▶ _Text segment_:
————
# stubbing out hotwater heater?



## joecaption (Nov 30, 2011)

Go with a 40 gal. tank, only need one shut off to the incoming cold side.


----------



## rtoni (Jul 18, 2007)

joecaption - wow - a record braking response time - thanks very much for chiming in right away!


----------



## TheEplumber (Jul 20, 2010)

1. A rough in height escapes me right now- sorry. defiantly above your heater though:yes: Have you considered room for an expansion tank if required?
2. Stub out copper 
3.I use the flex lines because I can. Other plumbers will disagree. check your code. I cannot connect PEX to a heater. Must be 18" developed length away
4. Most homes only valve the cold side. Commercial work- usually both. your choice.
5. My choice would be 40 gal
Have you planned your t&p valve piping? What is your code requirement?


----------



## rtoni (Jul 18, 2007)

Hey EPlumber thanks for the reply. Good question re t&p - I haven't planned anything for the run so far - I'm not sure what the code requirements are (Ontario, Canada) - maybe someone here can help me out with that? I'm wondering if I can just run this to my sump pit in the crawl space? that would be easy, if it makes sense. 

Re: expansion tank - another thing I'm a bit clueless about - my system is fed from underground cistern (we're out in the sticks) - I use a shallow well jet pump with 2 bladder tanks hooked up in-line, and the current pressure switch is set to cut off at 40 psi, and there's also a pressure relief valve installed right at the tank tee. This valve drains into the sump pit in the crawl space via simple run of garden hose right now - poor man's solution . Would an expansion tank at the water heater still be a consideration given this setup?
————
▶ _Extracted data_:
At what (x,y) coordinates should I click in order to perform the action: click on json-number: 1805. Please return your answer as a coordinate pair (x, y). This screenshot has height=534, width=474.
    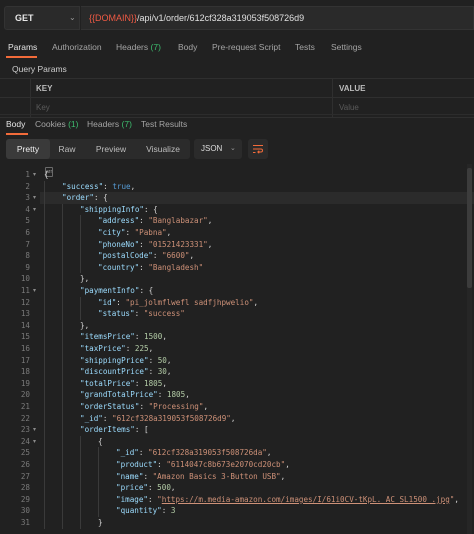
    Looking at the image, I should click on (154, 383).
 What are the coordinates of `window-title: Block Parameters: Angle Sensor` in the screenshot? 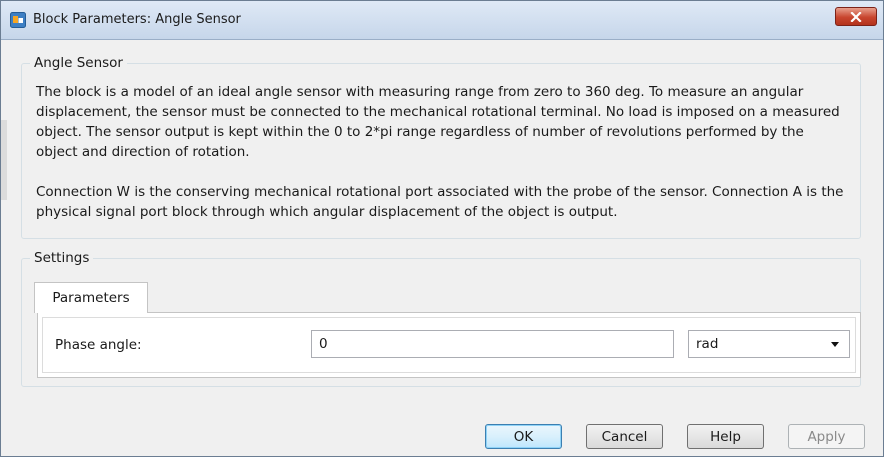 It's located at (137, 20).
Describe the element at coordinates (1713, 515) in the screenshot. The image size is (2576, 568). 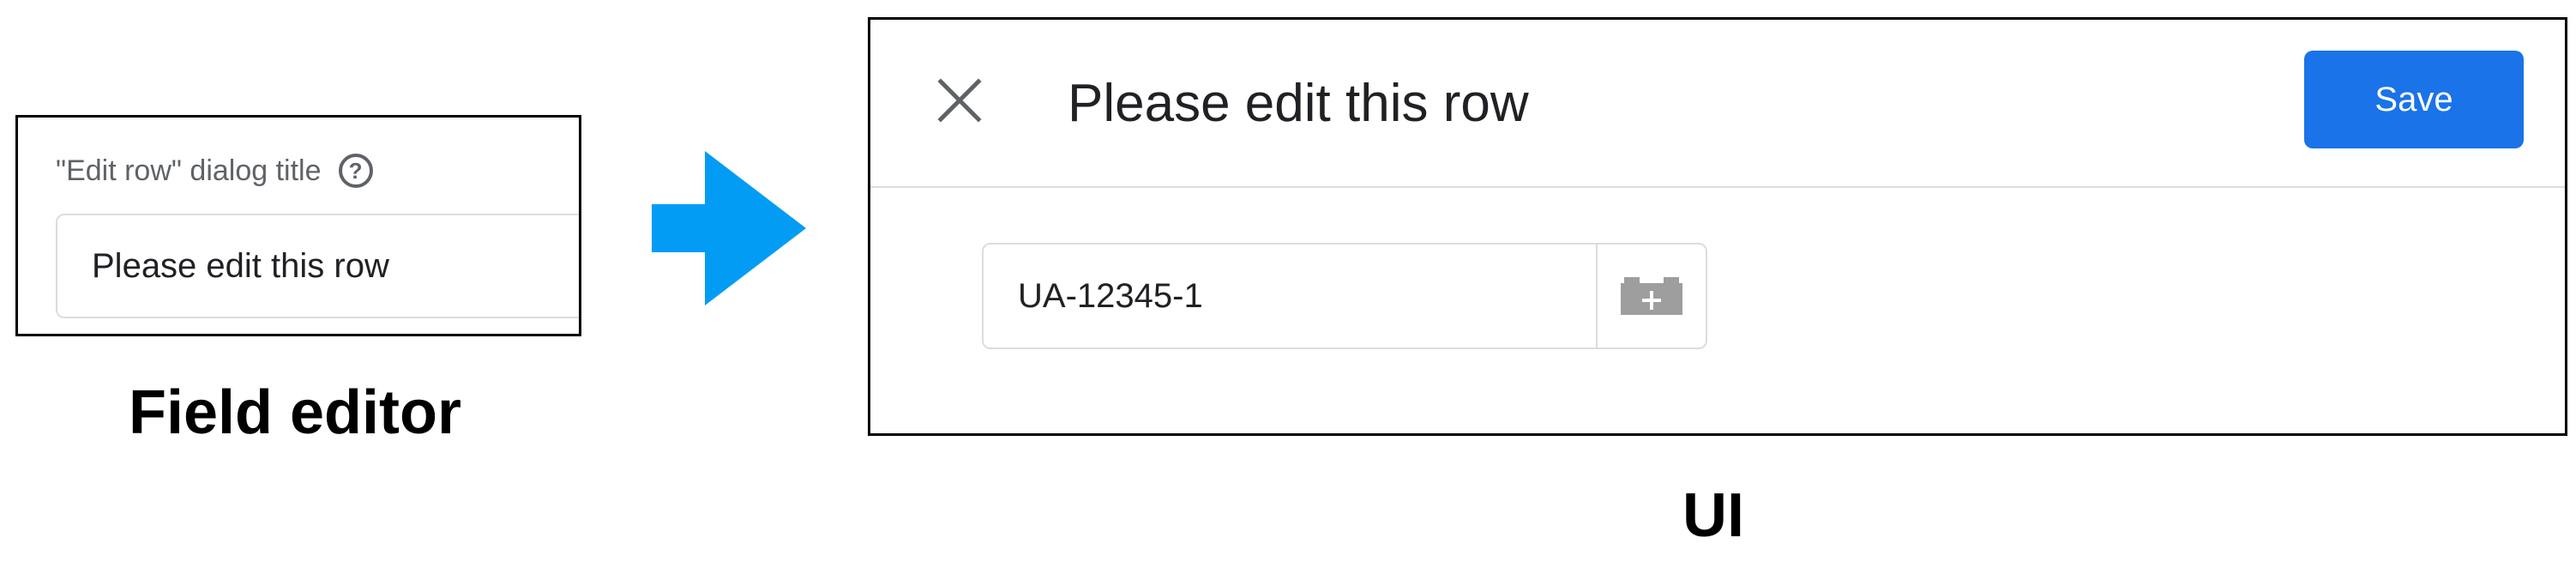
I see `ui-caption: UI` at that location.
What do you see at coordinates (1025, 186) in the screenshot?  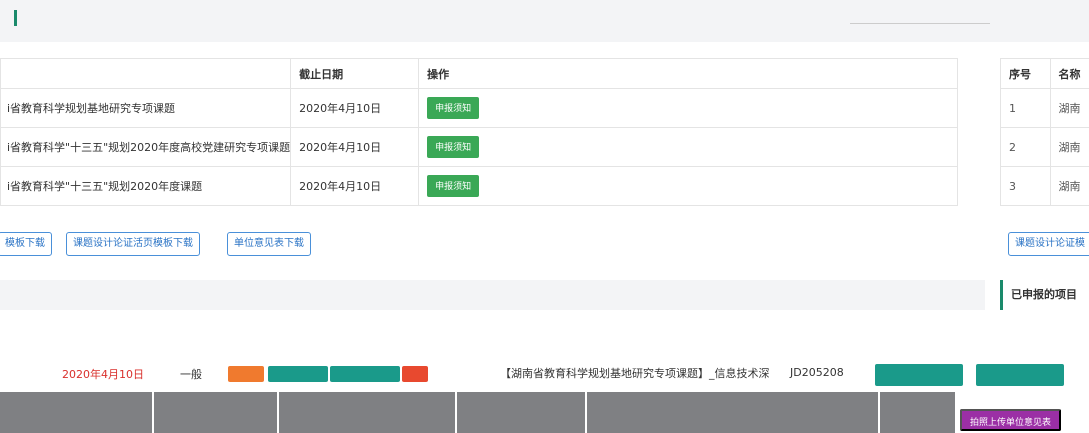 I see `row-no: 3` at bounding box center [1025, 186].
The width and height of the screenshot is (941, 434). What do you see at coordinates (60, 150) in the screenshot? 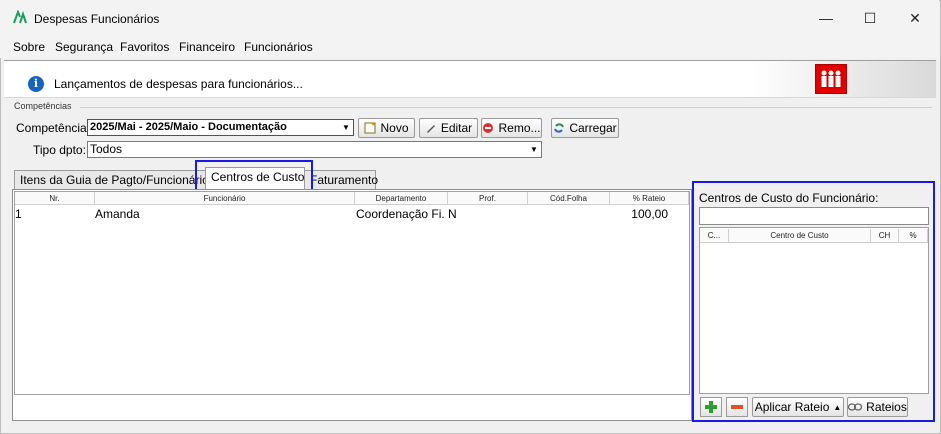
I see `tipo-dpto-label: Tipo dpto:` at bounding box center [60, 150].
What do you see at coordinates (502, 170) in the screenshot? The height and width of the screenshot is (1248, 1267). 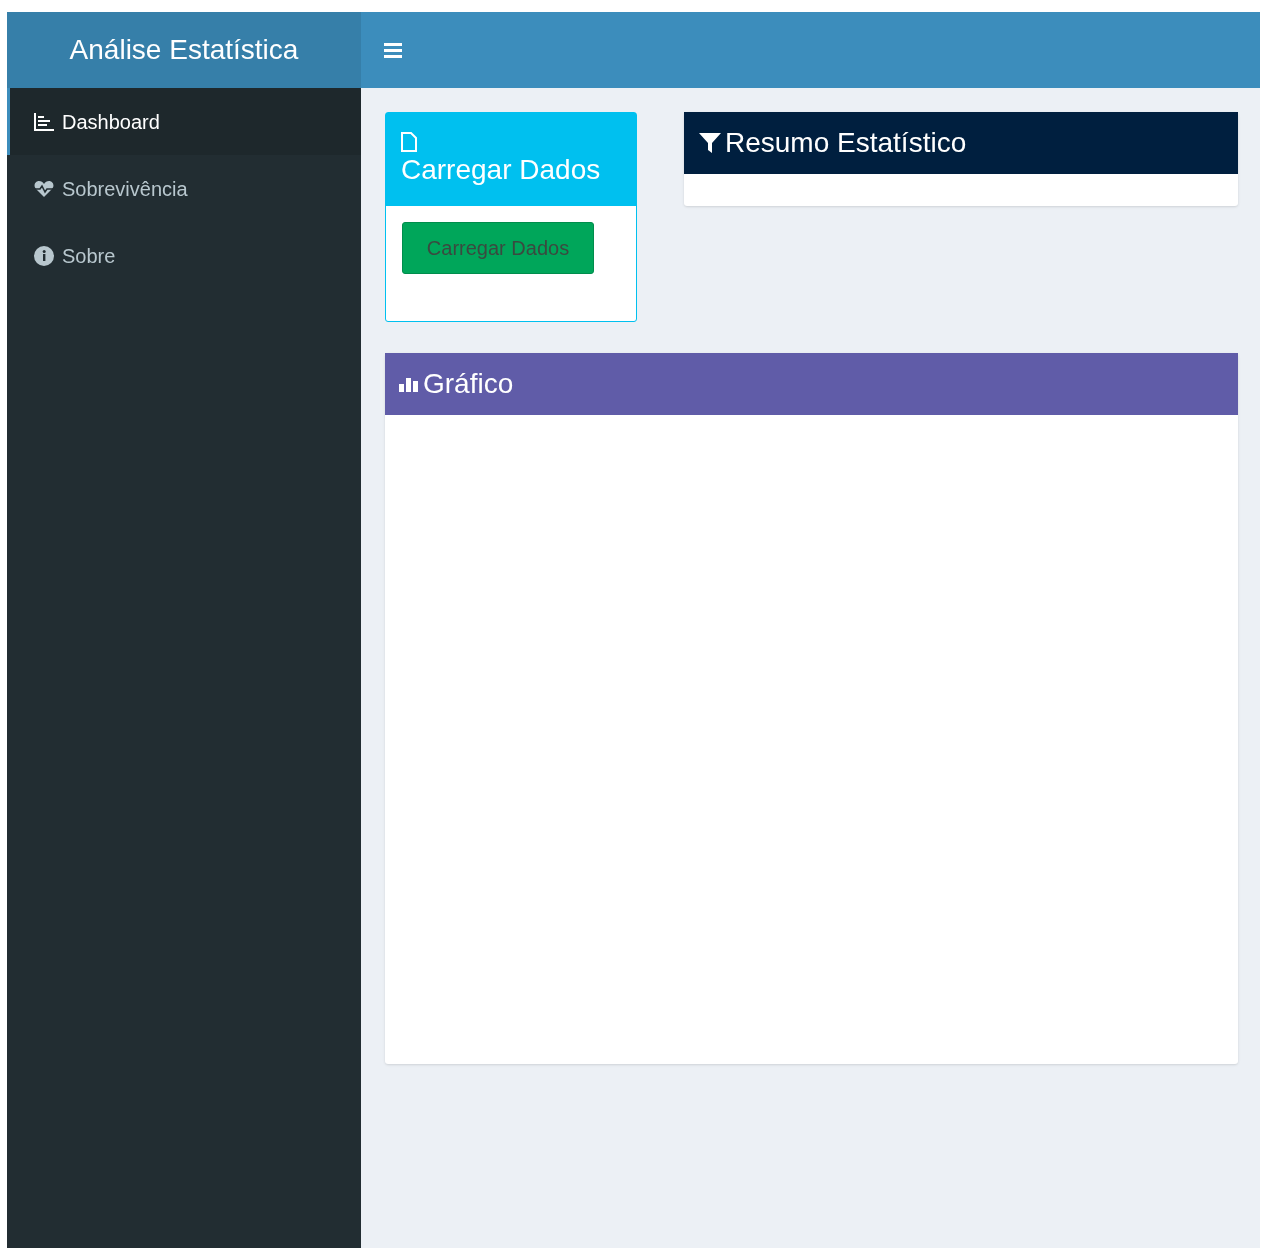 I see `card-title: Carregar Dados` at bounding box center [502, 170].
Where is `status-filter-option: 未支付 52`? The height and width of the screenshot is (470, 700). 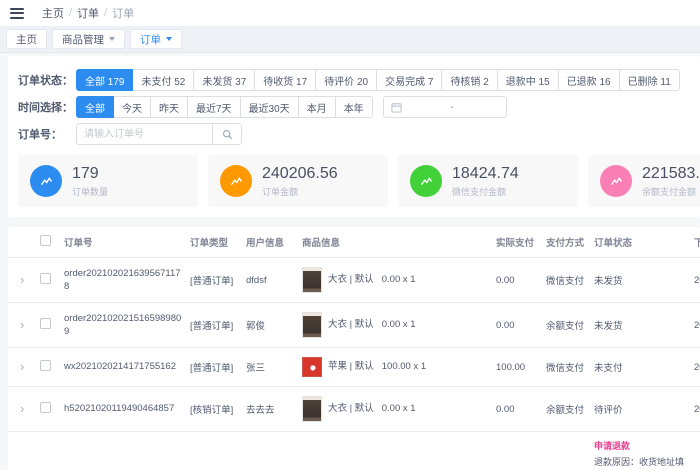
————
▶ _Requirement 1_:
Answer these questions about the water heater thread, one per line:
(a) What tank size does joecaption recommend?
(b) How far from a heater must PEX be, according to TheEplumber?
(c) At what pressure is rtoni's pressure switch set to cut off?
▶ _Requirement 2_:
From the listing, pull out each line that holds the word "should".

▶ _Exercise solution 1_:
(a) A 40 gal. tank
(b) 18" developed length away
(c) 40 psi

▶ _Exercise solution 2_:
At what (x,y) coordinates should I click in order to perform the action: click on json-number: 1805. Please return your answer as a coordinate pair (x, y). This screenshot has height=534, width=474.
    Looking at the image, I should click on (154, 383).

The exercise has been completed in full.